***** Texte à lire *****
Questions de société
Universités: la revanche de l'étudiant Sarkozy ? (Mediapart & Le Monde, maj 06/03/09)

Universités: la revanche de l'étudiant Sarkozy ? (Mediapart & Le Monde, maj 06/03/09)

Publié le par Frédérique Fleck (Source : mediapart)

Médiapart:

Universités: la revanche de l'étudiant Sarkozy

Texte d'Alain Garrigou, professeur de science politique à l'université de Paris X - Nanterre

D'où vient le mépris affiché par le président de la République à l'endroit de l'Université? Car le discours du 22 janvier n'est pas un accident: il s'inscrit dans une longue série de propos montrant son contentieux personnel avec les sciences et la culture. Bulletins de notes à l'appui, Alain Garrigou, professeur de sciences politiques à Paris-X, montre que ce rapport conflictuel date du temps où le chef de l'Etat était étudiant à Nanterre justement.
***** Liste des enregistrements *****
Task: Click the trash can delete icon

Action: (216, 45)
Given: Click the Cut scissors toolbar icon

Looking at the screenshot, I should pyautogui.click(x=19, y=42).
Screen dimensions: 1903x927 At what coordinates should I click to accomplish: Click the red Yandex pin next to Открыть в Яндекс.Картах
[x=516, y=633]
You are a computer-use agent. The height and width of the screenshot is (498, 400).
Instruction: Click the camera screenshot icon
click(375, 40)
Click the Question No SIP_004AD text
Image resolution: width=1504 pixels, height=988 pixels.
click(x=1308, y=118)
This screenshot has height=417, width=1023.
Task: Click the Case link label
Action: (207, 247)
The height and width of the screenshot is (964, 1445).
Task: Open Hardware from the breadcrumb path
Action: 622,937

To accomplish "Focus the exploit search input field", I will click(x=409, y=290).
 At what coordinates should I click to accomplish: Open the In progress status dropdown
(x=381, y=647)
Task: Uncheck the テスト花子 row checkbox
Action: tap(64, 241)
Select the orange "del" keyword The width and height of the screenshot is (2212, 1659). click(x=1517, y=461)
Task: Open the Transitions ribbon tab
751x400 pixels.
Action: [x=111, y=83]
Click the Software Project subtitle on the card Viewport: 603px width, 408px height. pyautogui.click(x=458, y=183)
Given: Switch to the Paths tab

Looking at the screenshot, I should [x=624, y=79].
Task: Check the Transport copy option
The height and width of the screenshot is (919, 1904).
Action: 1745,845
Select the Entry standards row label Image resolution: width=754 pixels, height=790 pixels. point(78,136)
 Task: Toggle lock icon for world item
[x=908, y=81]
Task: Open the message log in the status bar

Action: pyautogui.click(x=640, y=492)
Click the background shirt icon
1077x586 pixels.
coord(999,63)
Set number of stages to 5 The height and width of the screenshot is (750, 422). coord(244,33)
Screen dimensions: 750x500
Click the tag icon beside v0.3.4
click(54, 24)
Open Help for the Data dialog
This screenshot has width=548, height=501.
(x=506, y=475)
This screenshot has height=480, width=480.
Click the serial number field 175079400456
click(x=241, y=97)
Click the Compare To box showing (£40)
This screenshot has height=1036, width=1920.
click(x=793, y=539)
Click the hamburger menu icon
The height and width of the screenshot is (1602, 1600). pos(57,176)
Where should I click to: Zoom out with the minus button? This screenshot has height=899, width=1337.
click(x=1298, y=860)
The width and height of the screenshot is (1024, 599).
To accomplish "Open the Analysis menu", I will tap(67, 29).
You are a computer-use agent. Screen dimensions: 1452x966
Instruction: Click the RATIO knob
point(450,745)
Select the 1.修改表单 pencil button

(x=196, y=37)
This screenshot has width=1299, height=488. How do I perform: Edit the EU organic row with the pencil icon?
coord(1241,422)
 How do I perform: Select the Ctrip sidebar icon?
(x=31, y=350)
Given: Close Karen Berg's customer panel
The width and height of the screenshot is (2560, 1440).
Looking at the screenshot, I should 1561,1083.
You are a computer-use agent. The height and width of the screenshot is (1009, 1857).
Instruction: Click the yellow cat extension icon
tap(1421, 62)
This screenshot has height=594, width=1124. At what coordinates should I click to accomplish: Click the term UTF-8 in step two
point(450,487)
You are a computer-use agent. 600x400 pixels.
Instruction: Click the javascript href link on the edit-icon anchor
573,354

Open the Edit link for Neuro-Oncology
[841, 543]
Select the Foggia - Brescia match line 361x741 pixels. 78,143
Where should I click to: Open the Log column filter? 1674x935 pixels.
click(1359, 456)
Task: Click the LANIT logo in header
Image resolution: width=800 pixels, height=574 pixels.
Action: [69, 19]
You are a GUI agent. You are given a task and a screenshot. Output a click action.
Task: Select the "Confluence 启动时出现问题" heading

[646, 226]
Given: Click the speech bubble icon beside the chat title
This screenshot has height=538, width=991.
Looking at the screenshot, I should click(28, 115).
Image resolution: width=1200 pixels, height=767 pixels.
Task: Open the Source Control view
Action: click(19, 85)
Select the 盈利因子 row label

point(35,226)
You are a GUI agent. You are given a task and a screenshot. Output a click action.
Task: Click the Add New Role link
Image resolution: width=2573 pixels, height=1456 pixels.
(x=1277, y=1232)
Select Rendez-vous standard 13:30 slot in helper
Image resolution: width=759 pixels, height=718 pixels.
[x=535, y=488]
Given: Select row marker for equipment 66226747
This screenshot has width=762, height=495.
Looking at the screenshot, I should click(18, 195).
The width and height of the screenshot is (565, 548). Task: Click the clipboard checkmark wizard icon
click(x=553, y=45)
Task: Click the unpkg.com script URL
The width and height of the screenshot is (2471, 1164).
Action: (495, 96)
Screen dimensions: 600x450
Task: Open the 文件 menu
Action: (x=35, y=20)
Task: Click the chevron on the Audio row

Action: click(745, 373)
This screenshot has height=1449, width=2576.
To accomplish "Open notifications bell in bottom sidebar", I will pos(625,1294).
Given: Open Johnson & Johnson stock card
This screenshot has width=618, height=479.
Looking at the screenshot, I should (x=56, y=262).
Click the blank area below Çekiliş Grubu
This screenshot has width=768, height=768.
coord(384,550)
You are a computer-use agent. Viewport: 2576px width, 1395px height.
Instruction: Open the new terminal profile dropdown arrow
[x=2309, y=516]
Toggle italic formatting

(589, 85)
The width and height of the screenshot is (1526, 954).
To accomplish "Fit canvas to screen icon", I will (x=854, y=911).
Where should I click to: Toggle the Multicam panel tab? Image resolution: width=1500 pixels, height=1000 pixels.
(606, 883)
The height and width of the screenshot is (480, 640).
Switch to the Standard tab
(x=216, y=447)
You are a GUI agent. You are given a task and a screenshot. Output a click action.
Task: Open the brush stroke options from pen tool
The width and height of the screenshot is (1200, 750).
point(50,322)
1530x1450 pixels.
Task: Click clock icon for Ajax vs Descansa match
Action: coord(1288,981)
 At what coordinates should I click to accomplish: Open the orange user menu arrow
*****
Objectif de l'exercice: Réécrivez le passage du texte sur les universités depuis « D'où vient le » jusqu'à « à Nanterre justement. » inclus, en remplaçant « mépris » par « dédain ».

Réponse à l'exercice:
D'où vient le dédain affiché par le président de la République à l'endroit de l'Université? Car le discours du 22 janvier n'est pas un accident: il s'inscrit dans une longue série de propos montrant son contentieux personnel avec les sciences et la culture. Bulletins de notes à l'appui, Alain Garrigou, professeur de sciences politiques à Paris-X, montre que ce rapport conflictuel date du temps où le chef de l'Etat était étudiant à Nanterre justement.